:: The problem ::
Your answer should be the records again, unchanged in wording and free of images.
══ Records for this exercise
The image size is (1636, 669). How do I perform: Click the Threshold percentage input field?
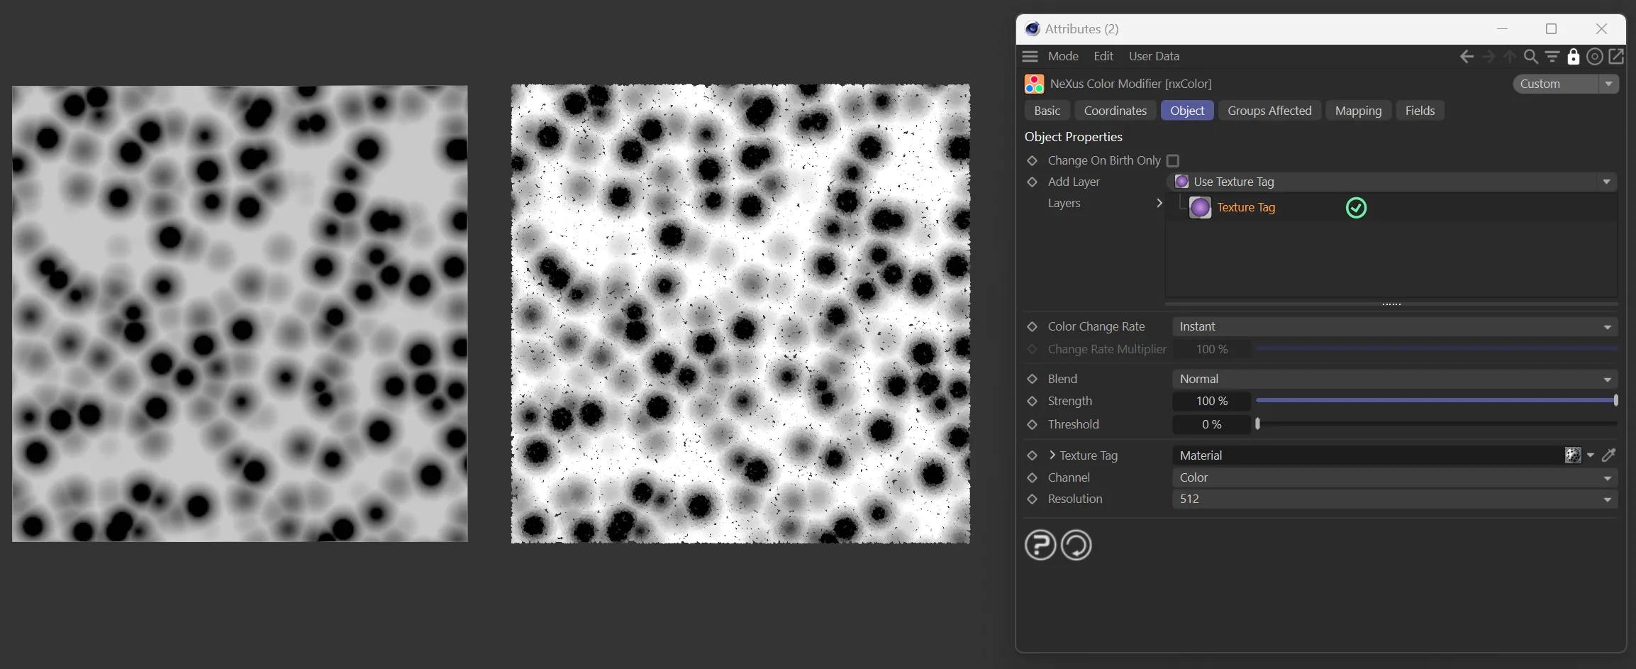(1211, 425)
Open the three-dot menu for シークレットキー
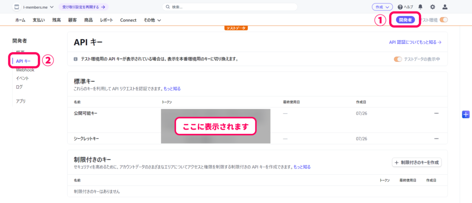This screenshot has width=472, height=203. (x=436, y=138)
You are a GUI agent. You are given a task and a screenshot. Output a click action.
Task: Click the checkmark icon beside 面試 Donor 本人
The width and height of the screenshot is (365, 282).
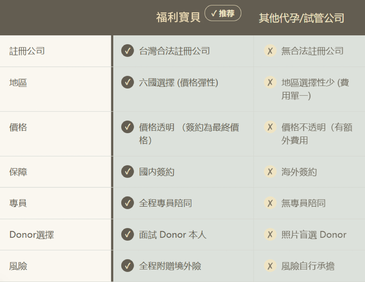tap(127, 235)
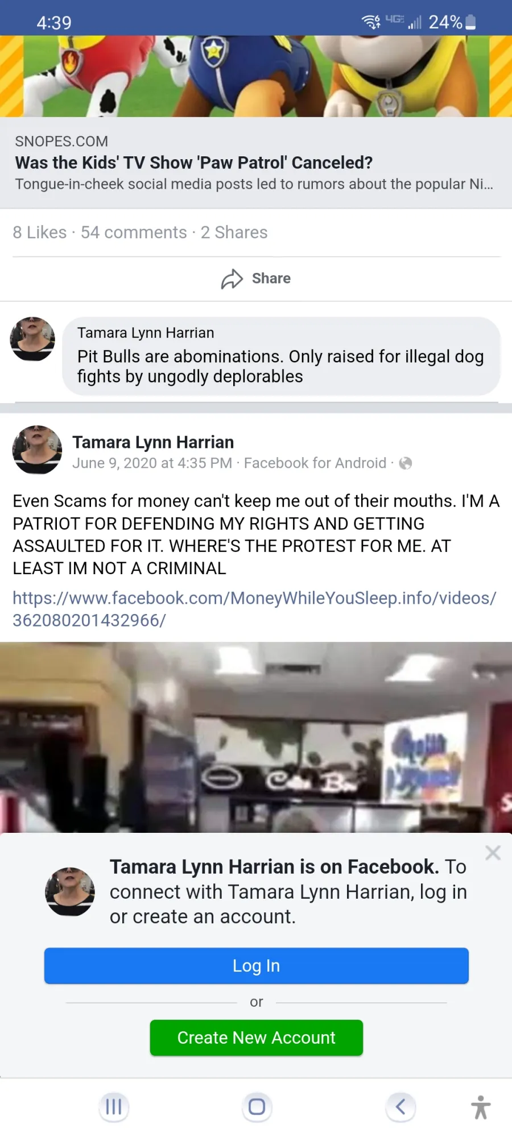Viewport: 512px width, 1137px height.
Task: Play the blurry store video thumbnail
Action: click(256, 737)
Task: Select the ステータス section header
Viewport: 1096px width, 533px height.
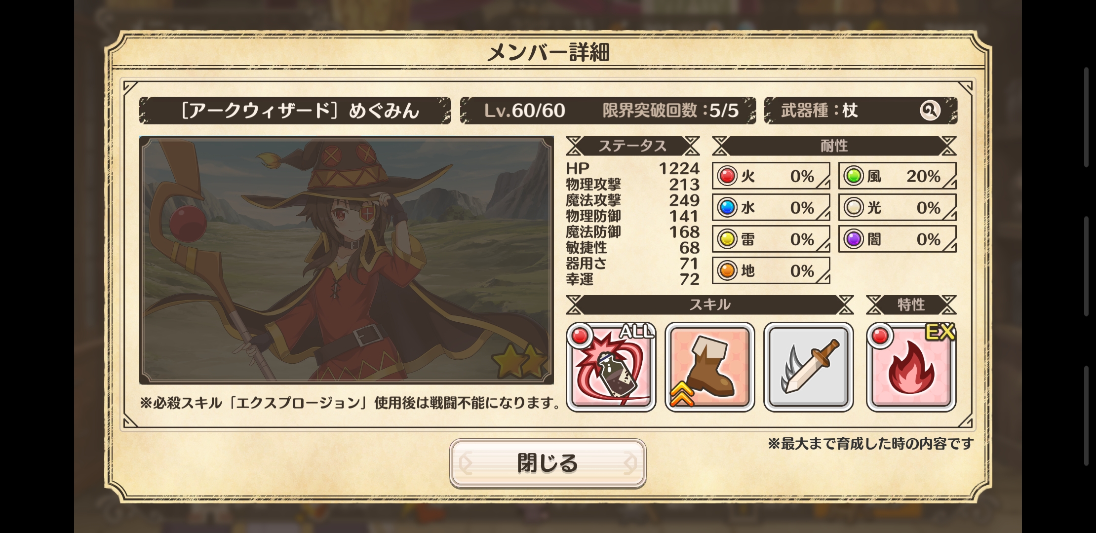Action: click(x=632, y=146)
════
:: Worked solution ::
The image size is (1636, 669). How do I perform: Click the Threshold percentage input field?
(1211, 425)
Open the three-dot menu for シークレットキー
This screenshot has width=472, height=203. (x=436, y=138)
You are a GUI agent. You are given a task and a screenshot. Output a click action.
Task: Click the checkmark icon beside 面試 Donor 本人
The width and height of the screenshot is (365, 282).
tap(127, 235)
Viewport: 512px width, 1137px height.
Task: Play the blurry store video thumbnail
Action: click(256, 737)
Task: Select the ステータス section header
Viewport: 1096px width, 533px height.
Action: click(x=632, y=146)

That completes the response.